Flynt in the movie is an innocent who wakes up
one day and discovers he is a rich publisher. But the story behind the real
Flynt's fortune may not be so storybook. The Cleveland Press reported in
1978 that Flynt had launched his publishing empire with the financial help of
vending-machine companies that allegedly were linked to organized crime.

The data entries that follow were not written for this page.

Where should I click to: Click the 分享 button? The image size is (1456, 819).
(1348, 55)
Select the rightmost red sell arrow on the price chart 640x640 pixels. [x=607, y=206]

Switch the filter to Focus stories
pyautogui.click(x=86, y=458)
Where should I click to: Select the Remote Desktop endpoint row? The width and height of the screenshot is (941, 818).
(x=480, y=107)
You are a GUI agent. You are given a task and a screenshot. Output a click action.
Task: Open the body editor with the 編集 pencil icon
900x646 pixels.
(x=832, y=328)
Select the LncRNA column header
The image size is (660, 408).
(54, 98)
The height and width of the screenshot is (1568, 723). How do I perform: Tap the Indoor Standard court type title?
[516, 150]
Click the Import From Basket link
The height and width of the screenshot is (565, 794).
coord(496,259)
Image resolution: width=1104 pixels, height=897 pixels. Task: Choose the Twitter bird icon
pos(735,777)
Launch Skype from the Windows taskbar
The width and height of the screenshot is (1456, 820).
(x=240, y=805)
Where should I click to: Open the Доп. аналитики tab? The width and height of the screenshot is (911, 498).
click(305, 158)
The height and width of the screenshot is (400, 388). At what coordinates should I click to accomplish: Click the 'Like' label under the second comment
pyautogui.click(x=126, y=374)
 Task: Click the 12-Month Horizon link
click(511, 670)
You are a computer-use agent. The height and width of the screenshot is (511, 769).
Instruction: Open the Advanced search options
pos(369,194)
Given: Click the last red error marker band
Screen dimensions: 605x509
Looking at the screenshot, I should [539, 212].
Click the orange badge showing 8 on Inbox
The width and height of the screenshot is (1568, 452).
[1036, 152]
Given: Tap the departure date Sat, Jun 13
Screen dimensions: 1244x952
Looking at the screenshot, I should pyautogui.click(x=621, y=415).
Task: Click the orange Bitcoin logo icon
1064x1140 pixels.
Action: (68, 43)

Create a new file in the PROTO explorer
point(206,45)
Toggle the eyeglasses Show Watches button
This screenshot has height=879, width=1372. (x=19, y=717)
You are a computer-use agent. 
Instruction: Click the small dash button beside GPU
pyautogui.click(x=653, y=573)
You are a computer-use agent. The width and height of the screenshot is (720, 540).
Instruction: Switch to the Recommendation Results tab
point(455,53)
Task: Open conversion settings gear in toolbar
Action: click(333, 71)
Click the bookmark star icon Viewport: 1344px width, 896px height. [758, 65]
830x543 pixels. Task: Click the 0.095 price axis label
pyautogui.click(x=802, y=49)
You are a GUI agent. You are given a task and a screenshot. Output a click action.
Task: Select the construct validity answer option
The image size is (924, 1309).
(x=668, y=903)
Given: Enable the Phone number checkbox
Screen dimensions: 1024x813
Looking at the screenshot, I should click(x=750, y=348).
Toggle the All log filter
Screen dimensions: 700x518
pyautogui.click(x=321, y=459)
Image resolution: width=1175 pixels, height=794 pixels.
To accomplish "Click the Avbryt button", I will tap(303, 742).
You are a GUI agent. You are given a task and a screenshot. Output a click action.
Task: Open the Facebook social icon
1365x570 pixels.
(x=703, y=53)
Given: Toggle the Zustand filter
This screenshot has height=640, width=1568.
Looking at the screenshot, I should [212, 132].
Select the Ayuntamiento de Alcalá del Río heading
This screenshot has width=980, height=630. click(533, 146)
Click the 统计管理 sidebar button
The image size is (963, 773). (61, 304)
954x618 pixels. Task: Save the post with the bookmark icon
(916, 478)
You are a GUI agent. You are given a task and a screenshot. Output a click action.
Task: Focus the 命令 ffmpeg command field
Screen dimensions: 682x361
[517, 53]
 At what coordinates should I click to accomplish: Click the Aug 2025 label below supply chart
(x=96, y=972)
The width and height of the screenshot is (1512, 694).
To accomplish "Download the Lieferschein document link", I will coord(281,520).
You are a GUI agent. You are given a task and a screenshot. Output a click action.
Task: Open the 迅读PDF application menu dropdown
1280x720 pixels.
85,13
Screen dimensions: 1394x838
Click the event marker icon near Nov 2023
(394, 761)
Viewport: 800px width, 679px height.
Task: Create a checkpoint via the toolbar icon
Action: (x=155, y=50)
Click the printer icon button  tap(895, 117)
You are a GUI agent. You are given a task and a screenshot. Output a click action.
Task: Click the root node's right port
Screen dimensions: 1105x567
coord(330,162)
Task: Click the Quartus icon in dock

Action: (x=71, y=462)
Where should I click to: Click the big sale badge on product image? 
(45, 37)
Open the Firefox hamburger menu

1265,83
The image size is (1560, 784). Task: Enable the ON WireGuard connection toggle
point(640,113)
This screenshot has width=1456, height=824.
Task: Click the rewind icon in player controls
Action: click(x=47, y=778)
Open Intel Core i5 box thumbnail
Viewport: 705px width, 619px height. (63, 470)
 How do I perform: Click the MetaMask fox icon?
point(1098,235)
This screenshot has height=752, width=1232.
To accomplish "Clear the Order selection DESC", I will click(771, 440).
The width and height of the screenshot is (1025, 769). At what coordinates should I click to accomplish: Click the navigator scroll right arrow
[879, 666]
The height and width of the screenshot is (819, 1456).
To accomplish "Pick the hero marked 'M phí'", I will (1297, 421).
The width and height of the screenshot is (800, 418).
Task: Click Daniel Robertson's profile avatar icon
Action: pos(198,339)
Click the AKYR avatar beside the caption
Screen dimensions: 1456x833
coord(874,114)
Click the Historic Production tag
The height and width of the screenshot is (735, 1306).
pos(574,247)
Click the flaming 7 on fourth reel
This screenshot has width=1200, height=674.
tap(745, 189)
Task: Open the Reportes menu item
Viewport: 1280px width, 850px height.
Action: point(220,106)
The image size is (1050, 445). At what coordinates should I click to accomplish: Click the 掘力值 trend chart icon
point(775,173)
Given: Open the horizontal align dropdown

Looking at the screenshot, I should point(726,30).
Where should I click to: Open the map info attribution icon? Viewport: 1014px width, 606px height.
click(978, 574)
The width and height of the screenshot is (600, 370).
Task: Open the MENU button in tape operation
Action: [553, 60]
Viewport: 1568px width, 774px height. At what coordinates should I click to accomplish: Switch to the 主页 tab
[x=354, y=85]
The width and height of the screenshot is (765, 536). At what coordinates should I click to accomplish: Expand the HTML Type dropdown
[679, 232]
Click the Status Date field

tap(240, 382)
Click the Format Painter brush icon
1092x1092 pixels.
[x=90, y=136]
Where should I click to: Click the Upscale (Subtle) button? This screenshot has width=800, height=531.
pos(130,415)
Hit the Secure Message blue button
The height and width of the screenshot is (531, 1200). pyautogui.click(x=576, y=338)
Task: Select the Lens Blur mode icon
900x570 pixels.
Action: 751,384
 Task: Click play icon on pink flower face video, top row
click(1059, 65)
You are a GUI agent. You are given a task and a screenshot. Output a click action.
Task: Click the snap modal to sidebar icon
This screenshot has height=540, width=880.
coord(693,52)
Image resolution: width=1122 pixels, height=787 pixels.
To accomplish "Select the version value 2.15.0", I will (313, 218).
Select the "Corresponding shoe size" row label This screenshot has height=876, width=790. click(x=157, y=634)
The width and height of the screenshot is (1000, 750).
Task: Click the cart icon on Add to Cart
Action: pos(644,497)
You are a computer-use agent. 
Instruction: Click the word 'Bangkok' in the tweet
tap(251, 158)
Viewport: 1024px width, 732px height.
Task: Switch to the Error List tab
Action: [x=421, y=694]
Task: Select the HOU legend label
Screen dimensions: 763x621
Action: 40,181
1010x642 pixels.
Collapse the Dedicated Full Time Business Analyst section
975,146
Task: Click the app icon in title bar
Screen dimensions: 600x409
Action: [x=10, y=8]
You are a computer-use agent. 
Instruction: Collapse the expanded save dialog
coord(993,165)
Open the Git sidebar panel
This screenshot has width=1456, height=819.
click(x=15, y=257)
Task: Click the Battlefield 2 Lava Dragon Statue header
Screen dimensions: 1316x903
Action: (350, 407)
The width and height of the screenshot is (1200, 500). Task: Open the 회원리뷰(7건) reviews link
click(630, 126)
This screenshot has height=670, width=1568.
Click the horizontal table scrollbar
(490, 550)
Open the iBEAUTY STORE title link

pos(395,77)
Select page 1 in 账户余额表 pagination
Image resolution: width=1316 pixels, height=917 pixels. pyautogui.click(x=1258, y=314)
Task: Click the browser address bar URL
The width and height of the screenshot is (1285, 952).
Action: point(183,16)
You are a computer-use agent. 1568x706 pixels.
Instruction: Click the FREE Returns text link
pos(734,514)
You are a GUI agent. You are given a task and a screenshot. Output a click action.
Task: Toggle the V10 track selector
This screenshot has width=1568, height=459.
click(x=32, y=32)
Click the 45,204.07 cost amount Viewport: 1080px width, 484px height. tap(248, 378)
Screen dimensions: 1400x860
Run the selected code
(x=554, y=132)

Shortly after Hustler made Flynt a millionaire, he decided to distribute
the publication himself. In 1977, Flynt began to distribute a few titles not
owned by his company. He sold his distribution company last July for a reported
$21 million. The Washington Post reported back in 1977 that "the
fraternity of wholesalers and national distributors" viewed Flynt and his
alleged strong-arm tactics (his brother supposedly beat up a wholesaler who
couldn't pay) as "an unwelcome addition to the scene." But that fraternity
might have included some rough players itself. A book by former Penthouse
Forum editor John Heidenry, titled What Wild Ecstasy--The Rise and Fall
of the Sexual Revolution (to be published in April by Simon &
Schuster), claims that Flynt's move angered the Mafia, which controlled the
distribution of many men's magazines. Heidenry also reports that Flynt was in
debt to mob moneylenders.
The film
leaves puzzlingly open the question of who might have shot Flynt in 1978,
paralyzing him, and why. At the end of the film, on-screen typescript announces
that his assailant was never brought to justice. Yet, Flynt's case was
investigated, and most press accounts consider it closed. Joseph Paul Franklin,
a white supremacist currently serving six life sentences for murder (and the
man to whom the right-wing paranoid cult classic, The Turner Diaries , is
dedicated), made a jailhouse confession in Flynt's shooting. A grand jury
indicted Franklin in 1984, but he was never tried. He was considered an escape
risk at trial, according to law officials (and he was in prison indefinitely,
anyway). Franklin does have a history of confessing to crimes all over the
country. He has also confessed to shooting Vernon E. Jordan, then president of
the National Urban League, in 1980, a crime for which he was acquitted in 1982.
Nevertheless, Flynt, at least, believes that Franklin shot him.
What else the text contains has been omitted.